THE BEACH CITIES SYMPHONY

BARRY BRISK, music director

PRESENTS

ANLI LIN TONG, piano soloist

REBECCA RUTKOWSKI, violin soloist

FRIDAY, JANUARY 23, 2004

Marsee Auditorium, El Camino College

Crenshaw Blvd. at Redondo Beach Blvd.

FREE ADMISSION and FREE PARKING

Concert time: 8:15 p.m., pre-concert lecture: 7:30 p.m.

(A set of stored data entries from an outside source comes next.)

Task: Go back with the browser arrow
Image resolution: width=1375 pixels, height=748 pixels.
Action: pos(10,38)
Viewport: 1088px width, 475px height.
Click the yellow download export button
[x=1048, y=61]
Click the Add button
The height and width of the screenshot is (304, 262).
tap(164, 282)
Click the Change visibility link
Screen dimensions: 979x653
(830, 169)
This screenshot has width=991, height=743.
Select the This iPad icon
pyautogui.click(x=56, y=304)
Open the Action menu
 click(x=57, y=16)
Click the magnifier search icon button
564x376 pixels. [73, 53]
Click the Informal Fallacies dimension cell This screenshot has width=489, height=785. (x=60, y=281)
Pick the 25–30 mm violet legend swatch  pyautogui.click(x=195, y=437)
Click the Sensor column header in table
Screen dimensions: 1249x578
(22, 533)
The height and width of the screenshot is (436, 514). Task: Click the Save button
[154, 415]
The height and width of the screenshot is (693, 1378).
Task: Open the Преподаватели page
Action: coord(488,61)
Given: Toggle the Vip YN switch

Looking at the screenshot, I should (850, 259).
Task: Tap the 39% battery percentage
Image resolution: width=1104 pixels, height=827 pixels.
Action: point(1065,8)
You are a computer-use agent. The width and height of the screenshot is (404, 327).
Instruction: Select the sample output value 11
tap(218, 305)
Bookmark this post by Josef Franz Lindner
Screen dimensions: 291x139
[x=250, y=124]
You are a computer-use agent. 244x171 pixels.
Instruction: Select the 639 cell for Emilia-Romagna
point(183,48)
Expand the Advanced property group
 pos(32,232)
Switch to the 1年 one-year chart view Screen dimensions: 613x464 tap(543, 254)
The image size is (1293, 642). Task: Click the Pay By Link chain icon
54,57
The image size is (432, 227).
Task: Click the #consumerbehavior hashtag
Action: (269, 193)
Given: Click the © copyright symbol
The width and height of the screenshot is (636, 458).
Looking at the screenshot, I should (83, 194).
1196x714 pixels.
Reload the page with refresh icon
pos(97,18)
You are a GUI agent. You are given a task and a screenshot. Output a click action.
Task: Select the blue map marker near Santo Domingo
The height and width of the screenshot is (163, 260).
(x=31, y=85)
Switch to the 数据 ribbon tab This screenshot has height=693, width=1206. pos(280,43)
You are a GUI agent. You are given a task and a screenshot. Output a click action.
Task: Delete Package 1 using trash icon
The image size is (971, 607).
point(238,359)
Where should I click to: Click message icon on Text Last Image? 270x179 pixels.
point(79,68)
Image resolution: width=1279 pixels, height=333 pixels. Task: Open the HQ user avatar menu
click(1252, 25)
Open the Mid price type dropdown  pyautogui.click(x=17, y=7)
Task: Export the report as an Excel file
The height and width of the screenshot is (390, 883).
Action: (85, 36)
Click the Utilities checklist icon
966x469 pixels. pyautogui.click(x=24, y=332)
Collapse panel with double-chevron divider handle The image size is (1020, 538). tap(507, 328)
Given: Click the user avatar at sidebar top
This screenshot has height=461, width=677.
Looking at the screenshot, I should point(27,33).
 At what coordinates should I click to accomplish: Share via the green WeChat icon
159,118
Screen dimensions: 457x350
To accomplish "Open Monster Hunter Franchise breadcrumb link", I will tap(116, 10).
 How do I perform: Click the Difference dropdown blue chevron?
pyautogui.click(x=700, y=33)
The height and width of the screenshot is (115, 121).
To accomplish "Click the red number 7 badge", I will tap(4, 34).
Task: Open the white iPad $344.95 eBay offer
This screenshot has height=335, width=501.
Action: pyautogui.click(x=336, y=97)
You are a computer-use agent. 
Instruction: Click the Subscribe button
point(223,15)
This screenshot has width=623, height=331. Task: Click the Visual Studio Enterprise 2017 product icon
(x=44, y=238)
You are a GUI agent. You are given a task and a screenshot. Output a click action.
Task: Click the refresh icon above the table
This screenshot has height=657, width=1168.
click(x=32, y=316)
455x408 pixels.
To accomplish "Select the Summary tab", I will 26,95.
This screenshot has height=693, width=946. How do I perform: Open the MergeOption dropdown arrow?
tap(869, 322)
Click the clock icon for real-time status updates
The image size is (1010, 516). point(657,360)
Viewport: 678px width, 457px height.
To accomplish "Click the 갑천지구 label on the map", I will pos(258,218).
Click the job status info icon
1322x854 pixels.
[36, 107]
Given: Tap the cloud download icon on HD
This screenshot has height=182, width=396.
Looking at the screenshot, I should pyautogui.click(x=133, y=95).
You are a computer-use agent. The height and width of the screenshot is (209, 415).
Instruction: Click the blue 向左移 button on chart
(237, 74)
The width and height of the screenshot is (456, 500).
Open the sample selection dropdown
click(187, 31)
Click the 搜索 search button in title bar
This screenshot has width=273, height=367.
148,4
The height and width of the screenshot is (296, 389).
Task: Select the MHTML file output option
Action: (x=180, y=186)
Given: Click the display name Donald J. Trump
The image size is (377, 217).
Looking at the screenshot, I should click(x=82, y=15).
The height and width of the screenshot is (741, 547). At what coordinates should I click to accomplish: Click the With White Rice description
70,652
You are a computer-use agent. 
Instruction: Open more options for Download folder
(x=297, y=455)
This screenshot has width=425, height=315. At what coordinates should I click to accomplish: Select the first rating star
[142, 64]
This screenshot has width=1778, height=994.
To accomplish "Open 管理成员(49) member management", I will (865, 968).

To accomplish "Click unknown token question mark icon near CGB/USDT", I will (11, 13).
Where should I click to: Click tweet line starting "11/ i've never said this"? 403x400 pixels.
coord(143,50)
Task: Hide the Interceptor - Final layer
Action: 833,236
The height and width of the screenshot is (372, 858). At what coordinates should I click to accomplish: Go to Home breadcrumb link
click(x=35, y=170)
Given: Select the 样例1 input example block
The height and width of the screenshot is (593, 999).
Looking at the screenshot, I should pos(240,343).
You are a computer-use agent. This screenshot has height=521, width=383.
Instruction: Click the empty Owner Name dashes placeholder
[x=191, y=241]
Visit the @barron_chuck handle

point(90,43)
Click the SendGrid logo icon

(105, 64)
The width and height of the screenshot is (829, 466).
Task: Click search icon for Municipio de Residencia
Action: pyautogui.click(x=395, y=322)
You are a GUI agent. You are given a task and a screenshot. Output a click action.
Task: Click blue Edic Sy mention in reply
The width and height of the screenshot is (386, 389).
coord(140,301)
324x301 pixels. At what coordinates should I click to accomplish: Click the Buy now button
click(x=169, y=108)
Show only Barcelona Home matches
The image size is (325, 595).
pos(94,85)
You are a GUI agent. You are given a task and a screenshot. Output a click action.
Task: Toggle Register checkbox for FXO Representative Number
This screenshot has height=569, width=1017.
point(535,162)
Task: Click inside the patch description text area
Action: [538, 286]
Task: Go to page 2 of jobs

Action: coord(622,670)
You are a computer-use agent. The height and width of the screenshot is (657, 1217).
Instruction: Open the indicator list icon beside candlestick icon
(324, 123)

Information: (310) 379-9725 or (310) 539-4649

 

PROGRAM

 

Elegia for Violin and Orchestra:  Grigore Nica

Rebecca Rutkowski, violin soloist

 

Concerto No. 2 in F Minor for Piano and Orchestra:  Frédéric Chopin

Anli Lin Tong, piano soloist

 

Ring of the Nibelungen (excerpts):  Richard Wagner

Entry of the Gods into Valhalla: Rhinegold

Wotan’s Farewell and Magic Fire Music: Valkyrie

Forest Murmurs: Siegfried

Siegfried’s Rhine Journey: Twilight of the Gods

 

 

PROGRAM BIOGRAPHIES: JANUARY 23, 2004

 

BARRY BRISK, MUSIC DIRECTOR AND CONDUCTOR

Maestro Brisk, who is in his tenth season with the Beach Cities Symphony, is enjoying the second longest tenure as Music Director in the 54-year history of the orchestra.  A frequent guest conductor for other Southern California orchestras, Brisk also plays viola in several symphonies and teaches violin, viola, piano, and conducting. He has a diploma in conducting from the Vienna University (formerly Academy) of Music, where he studied with Hans Swarowsky, teacher of Zubin Mehta and Claudio Abbado among others. Brisk has conducted the Vienna Symphony, Vienna Academy Ballet Orchestra, Tonkunstler Orchestra, Houston Symphony, Burbank Chamber Orchestra, West Los Angeles Symphony, Westside Symphony, Topanga Symphony, American Youth Symphony, and at the Ojai Music Festival.  He has conducted opera and ballet and is listed in the International Who’s Who in Music. He has published opera and book reviews and gives our pre-concert lectures each concert evening.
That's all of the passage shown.